Given data below:

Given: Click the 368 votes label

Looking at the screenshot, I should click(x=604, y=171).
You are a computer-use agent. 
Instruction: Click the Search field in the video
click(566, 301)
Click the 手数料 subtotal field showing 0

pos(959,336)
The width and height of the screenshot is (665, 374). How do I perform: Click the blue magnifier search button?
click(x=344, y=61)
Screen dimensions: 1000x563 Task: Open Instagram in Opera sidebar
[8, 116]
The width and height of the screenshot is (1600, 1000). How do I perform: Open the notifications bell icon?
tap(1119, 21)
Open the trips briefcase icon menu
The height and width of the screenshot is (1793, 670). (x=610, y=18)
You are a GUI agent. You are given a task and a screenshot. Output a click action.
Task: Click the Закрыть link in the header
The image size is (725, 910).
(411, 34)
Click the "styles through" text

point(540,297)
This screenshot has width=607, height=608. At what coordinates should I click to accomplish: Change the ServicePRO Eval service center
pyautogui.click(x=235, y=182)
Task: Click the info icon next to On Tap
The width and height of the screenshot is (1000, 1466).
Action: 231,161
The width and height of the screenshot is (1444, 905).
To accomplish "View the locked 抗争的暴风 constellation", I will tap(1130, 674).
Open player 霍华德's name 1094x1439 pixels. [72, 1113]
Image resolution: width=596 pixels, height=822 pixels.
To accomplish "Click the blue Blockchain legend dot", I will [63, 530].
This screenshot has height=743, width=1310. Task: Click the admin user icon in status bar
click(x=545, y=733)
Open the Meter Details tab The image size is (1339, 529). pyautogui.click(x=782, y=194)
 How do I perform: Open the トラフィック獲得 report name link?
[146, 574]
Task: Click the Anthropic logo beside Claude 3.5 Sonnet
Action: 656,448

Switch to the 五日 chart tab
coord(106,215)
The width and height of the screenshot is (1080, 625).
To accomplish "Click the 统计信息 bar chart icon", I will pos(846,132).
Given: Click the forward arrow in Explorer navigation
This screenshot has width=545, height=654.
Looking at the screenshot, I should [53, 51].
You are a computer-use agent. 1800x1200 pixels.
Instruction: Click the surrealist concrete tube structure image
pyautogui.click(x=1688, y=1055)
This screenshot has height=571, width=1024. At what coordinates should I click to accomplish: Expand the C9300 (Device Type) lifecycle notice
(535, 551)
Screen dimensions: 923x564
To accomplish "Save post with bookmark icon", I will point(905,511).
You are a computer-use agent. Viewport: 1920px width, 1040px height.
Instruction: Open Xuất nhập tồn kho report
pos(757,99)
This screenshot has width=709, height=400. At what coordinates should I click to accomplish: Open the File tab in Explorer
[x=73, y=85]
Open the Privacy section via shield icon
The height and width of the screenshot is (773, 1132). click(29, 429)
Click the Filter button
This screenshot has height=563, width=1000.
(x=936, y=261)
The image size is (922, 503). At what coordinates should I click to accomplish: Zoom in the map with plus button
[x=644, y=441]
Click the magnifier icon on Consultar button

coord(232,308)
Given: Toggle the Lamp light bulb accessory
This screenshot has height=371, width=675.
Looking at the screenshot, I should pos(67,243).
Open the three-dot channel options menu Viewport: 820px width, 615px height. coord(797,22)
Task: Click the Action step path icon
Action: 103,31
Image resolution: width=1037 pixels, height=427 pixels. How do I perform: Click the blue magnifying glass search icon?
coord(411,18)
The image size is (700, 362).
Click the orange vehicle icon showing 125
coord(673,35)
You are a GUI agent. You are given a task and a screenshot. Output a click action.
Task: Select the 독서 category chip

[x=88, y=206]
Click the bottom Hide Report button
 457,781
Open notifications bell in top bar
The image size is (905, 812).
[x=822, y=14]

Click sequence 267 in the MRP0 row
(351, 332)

End of Given data.

## Your assignment
Transcribe each line of the data above, unaltered, from the one where "The width and height of the screenshot is (1000, 1466)." appears to the one where "You are a computer-use agent. Viewport: 1920px" appears, inclusive of both.

## Result of the exercise
The width and height of the screenshot is (1000, 1466).
Action: 231,161
The width and height of the screenshot is (1444, 905).
To accomplish "View the locked 抗争的暴风 constellation", I will tap(1130, 674).
Open player 霍华德's name 1094x1439 pixels. [72, 1113]
Image resolution: width=596 pixels, height=822 pixels.
To accomplish "Click the blue Blockchain legend dot", I will [63, 530].
This screenshot has height=743, width=1310. Task: Click the admin user icon in status bar
click(x=545, y=733)
Open the Meter Details tab The image size is (1339, 529). pyautogui.click(x=782, y=194)
 How do I perform: Open the トラフィック獲得 report name link?
[146, 574]
Task: Click the Anthropic logo beside Claude 3.5 Sonnet
Action: 656,448

Switch to the 五日 chart tab
coord(106,215)
The width and height of the screenshot is (1080, 625).
To accomplish "Click the 统计信息 bar chart icon", I will pos(846,132).
Given: Click the forward arrow in Explorer navigation
This screenshot has width=545, height=654.
Looking at the screenshot, I should [53, 51].
You are a computer-use agent. 1800x1200 pixels.
Instruction: Click the surrealist concrete tube structure image
pyautogui.click(x=1688, y=1055)
This screenshot has height=571, width=1024. At what coordinates should I click to accomplish: Expand the C9300 (Device Type) lifecycle notice
(535, 551)
Screen dimensions: 923x564
To accomplish "Save post with bookmark icon", I will point(905,511).
You are a computer-use agent. Viewport: 1920px width, 1040px height.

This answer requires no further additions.